Por tu bien y el mío, ¡te ruego que no caigas en ella!

Reiko

Sano estaba conmocionado. Luego llegó el horror, mientras le pasaba la carta a Hirata sin decir palabra. A pesar de sus recelos anteriores sobre las aptitudes de Reiko como detective, su teoría era irrefutable. Se dio cuenta de que la dama Keisho-in era una rival más importante para el chambelán Yanagisawa que él mismo. Y la artimaña parecía muy propia de su enemigo. Explicaba por qué se había mostrado tan amable últimamente; esperaba verse muy pronto libre de Sano y de Keisho-in, su otro obstáculo en el ascenso al poder. Seguro que sus espías habían descubierto la existencia de la carta durante un registro de rutina en el Interior Grande. Le había ofrecido ayuda a Sano y se había opuesto a la maniobra de Keisho-in para obstaculizar la investigación porque quería asegurarse de que la carta saliera a la luz. La noticia del embarazo de Harume lo había emocionado porque pasaba de un simple asesinato a alta traición: un crimen cuyas consecuencias destruirían a sus rivales.

Entonces Sano cayó en que los versos ocultos del diario y el mensaje de Harume a su padre debían de referirse a alguien que no fuera Keisho-in. La dama Ichiteru había mentido. Todas las suposiciones sobre Keisho-in y Ryuko se derrumbaban sin la carta. Sano los contempló con nuevos ojos. En el sufrimiento de Keisho-in vio la angustia de una mujer falsamente acusada, y en Ryuko la desesperación de un inocente que defiende su vida. El mensaje de Reiko había llegado a tiempo para evitar que presentara cargos oficiales contra ellos, pero ¿podría reparar el daño que ya estaba hecho?

– Sosakan-sama, ¿qué vamos a hacer? -La cara de Hirata reflejaba el desaliento de Sano.

Keisho-in vomitaba en una palangana mientras Ryuko le sostenía la cabeza. Sano se arrodilló frente a ellos y les hizo una reverencia.

– Honorable dama Keisho-in, sacerdote Ryuko.
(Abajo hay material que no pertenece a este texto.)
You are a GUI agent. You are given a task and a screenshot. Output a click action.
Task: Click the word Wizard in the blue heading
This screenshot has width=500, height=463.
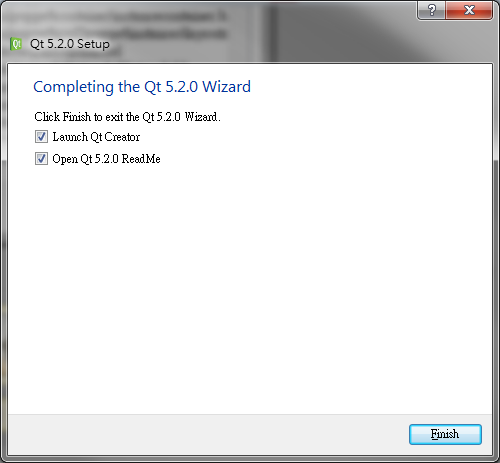click(x=227, y=86)
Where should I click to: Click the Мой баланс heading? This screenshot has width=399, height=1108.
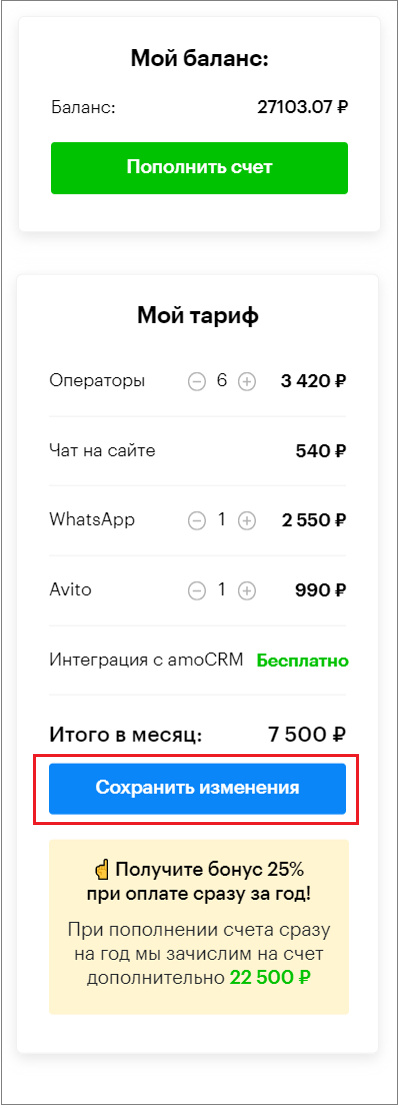[199, 59]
Os debo una disculpa. He cometido un terrible error. -Se apresuró a referirles el contenido de la carta de Reiko, añadiendo sus propias observaciones que lo corroboraban-. Os ruego humildemente que me perdonéis.

Recobrada de la conmoción que el ataque le había producido, Keisho-in se incorporó y lo miró boquiabierta. Ryuko lo contemplaba, sacudiendo la cabeza ante aquel nuevo ultraje.
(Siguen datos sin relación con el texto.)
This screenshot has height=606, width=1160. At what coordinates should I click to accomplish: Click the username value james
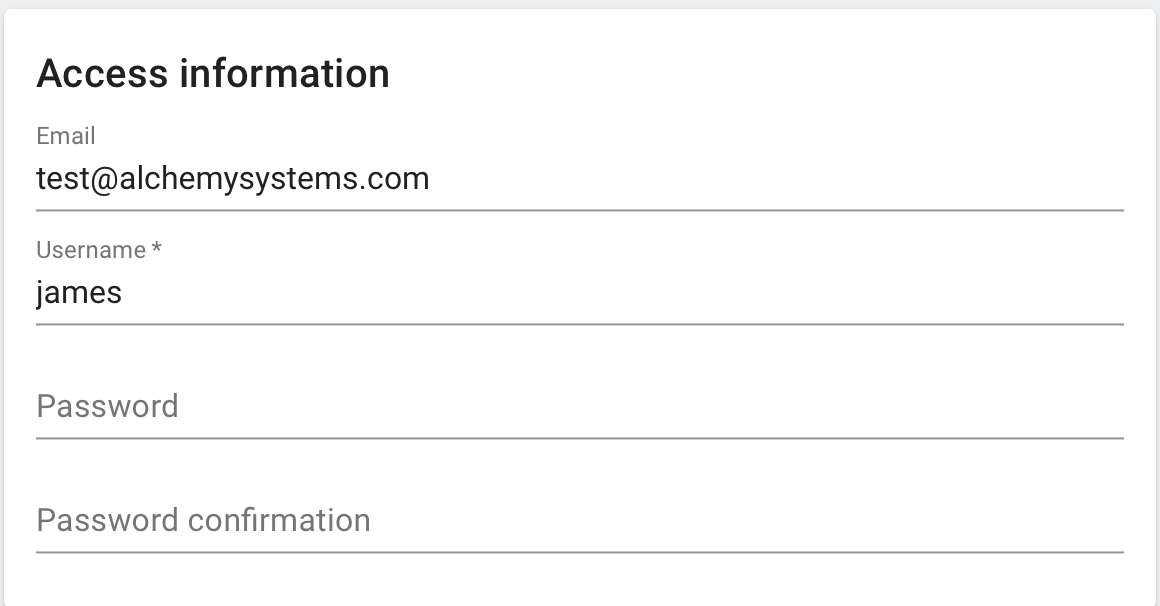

– Aiiya , un hombre tan guapo y encantador como el chambelán Yanagisawa -exclamó agitada Keisho-in-. No puedo creer que nos hiciera una cosa así.

– Creedlo, mi señora -dijo Ryuko en tono lúgubre. Él, a diferencia de su benefactora, estaba al tanto de las realidades de las intrigas políticas del bakufu, y dispuesto a aceptar la explicación de Sano.

– ¡Qué espanto! Por supuesto que os perdono, sosakan Sano.

Aunque la mirada de Ryuko no perdió su frialdad -no olvidaría con facilidad la afrenta de Sano-, asintió.

– Parece que debemos poner fin a nuestras diferencias y unirnos contra un mal mayor.

Sano dio gracias a los dioses.

– De acuerdo -dijo.

Juntos, él e Hirata, la dama Keisho-in y el sacerdote Ryuko tramaron un plan para derrocar al chambelán Yanagisawa.